▶ [PROMPT]: When you reach the line in the listing below that contains "Close the IMAP/SMTP", begin returning lines exactly as written, and stop after the line that contains "This screenshot has width=812, height=609.". Return no other lines.

═══ DATA TO USE

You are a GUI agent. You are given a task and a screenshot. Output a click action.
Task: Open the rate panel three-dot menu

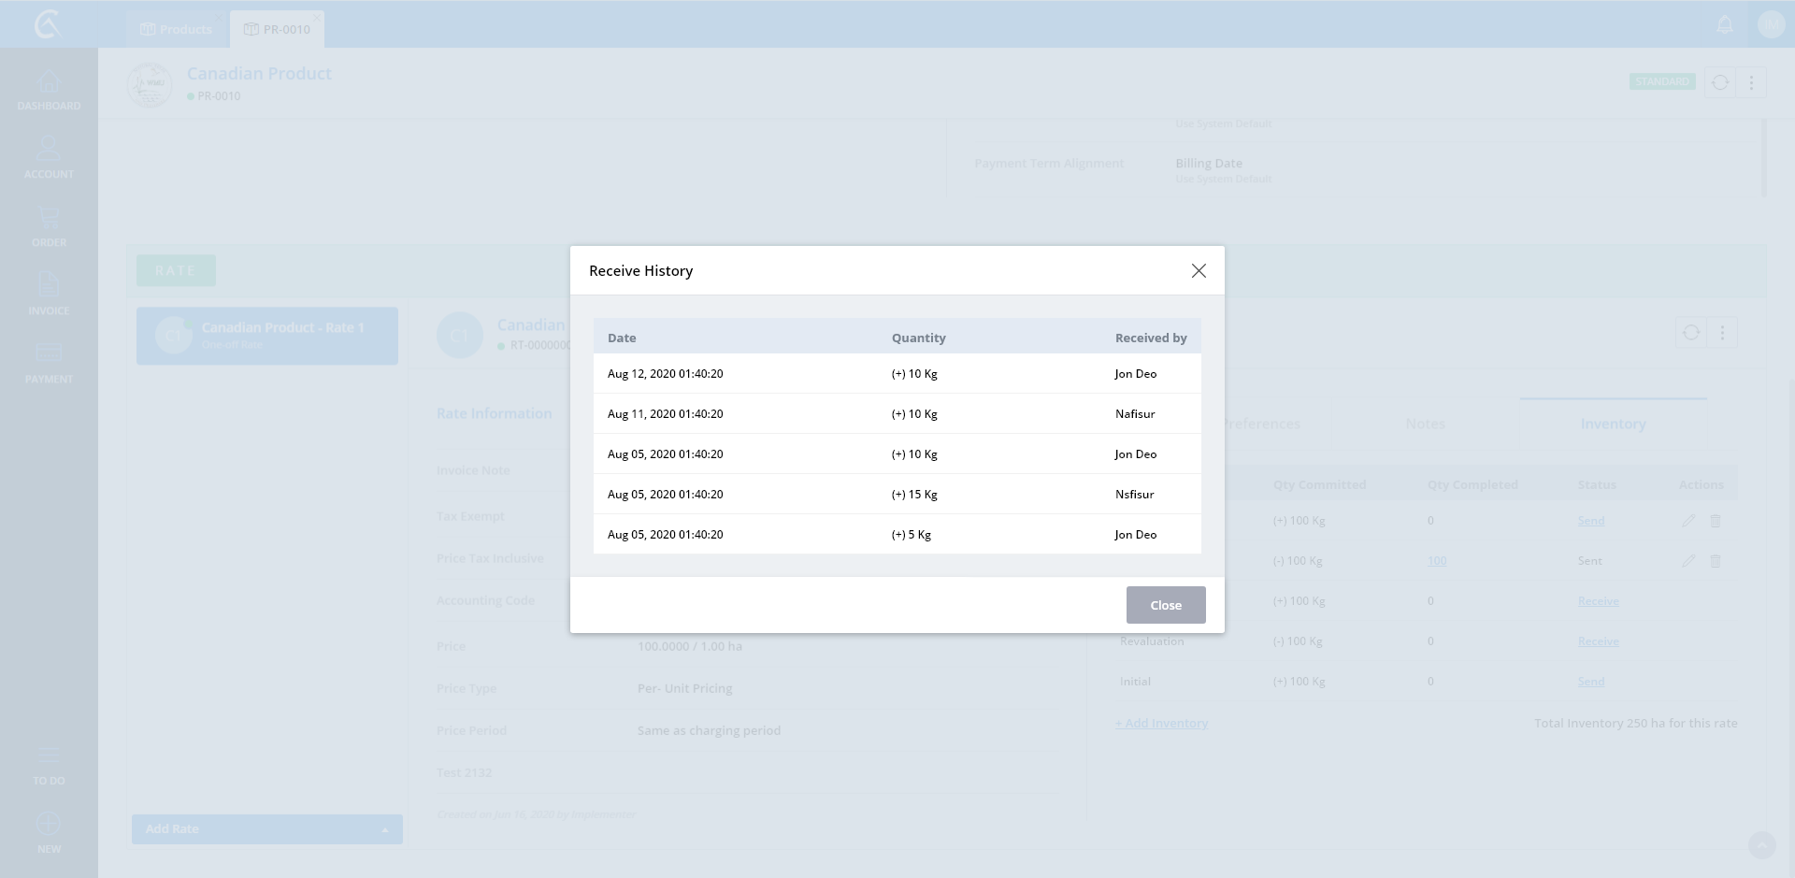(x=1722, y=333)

══════
═══ DATA TO USE

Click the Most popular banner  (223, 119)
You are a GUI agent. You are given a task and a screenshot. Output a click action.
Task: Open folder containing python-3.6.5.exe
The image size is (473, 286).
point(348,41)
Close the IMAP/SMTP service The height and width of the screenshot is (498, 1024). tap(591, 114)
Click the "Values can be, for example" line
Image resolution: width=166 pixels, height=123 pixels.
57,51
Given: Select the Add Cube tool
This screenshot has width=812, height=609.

══════
═══ DATA TO USE

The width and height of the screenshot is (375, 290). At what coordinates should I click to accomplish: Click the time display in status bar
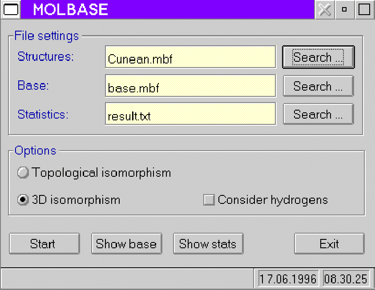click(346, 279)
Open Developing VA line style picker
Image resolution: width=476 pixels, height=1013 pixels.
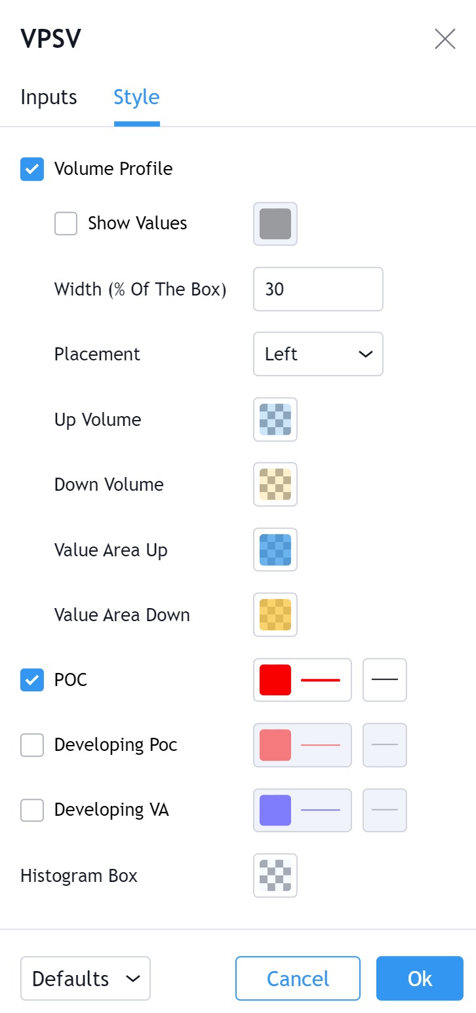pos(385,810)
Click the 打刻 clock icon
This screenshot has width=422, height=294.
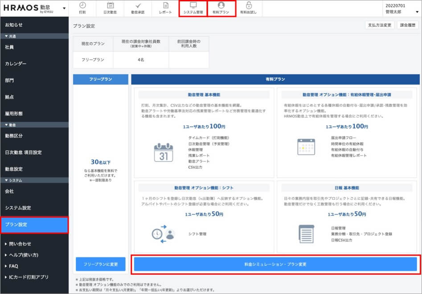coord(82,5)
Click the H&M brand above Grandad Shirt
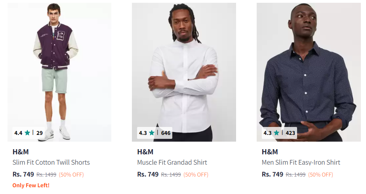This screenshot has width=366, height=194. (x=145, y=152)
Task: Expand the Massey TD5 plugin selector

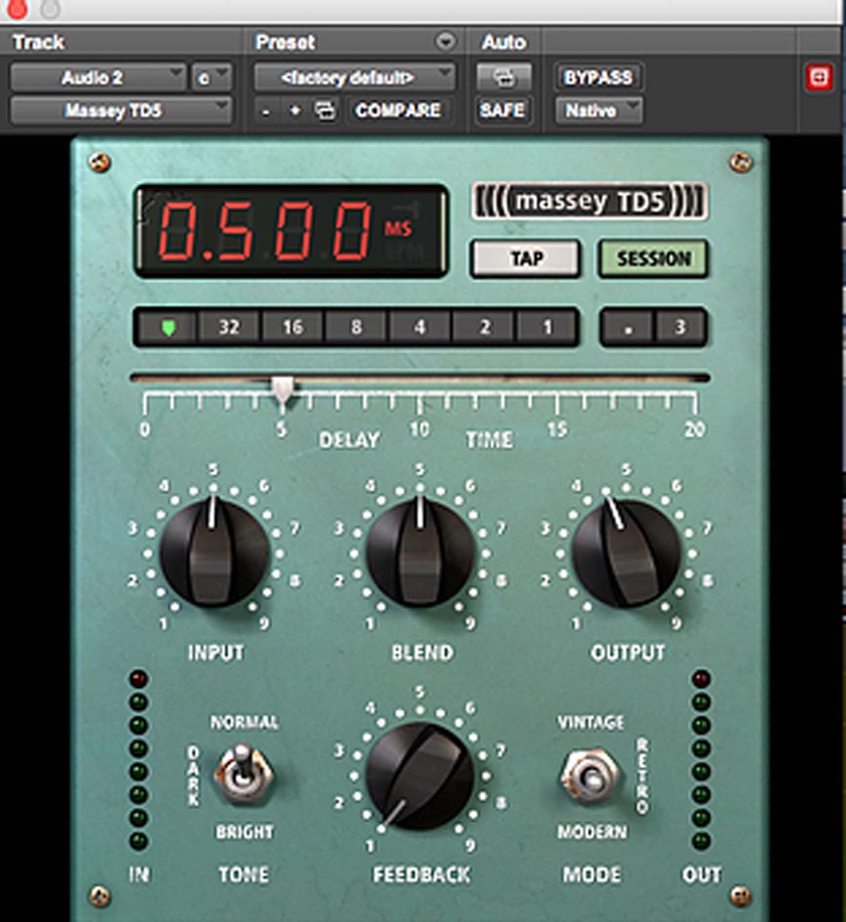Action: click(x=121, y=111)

══════

▶ [SOLUTION]:
Close the IMAP/SMTP service The height and width of the screenshot is (498, 1024). tap(591, 114)
Click the "Values can be, for example" line
Image resolution: width=166 pixels, height=123 pixels.
57,51
Given: Select the Add Cube tool
This screenshot has width=812, height=609.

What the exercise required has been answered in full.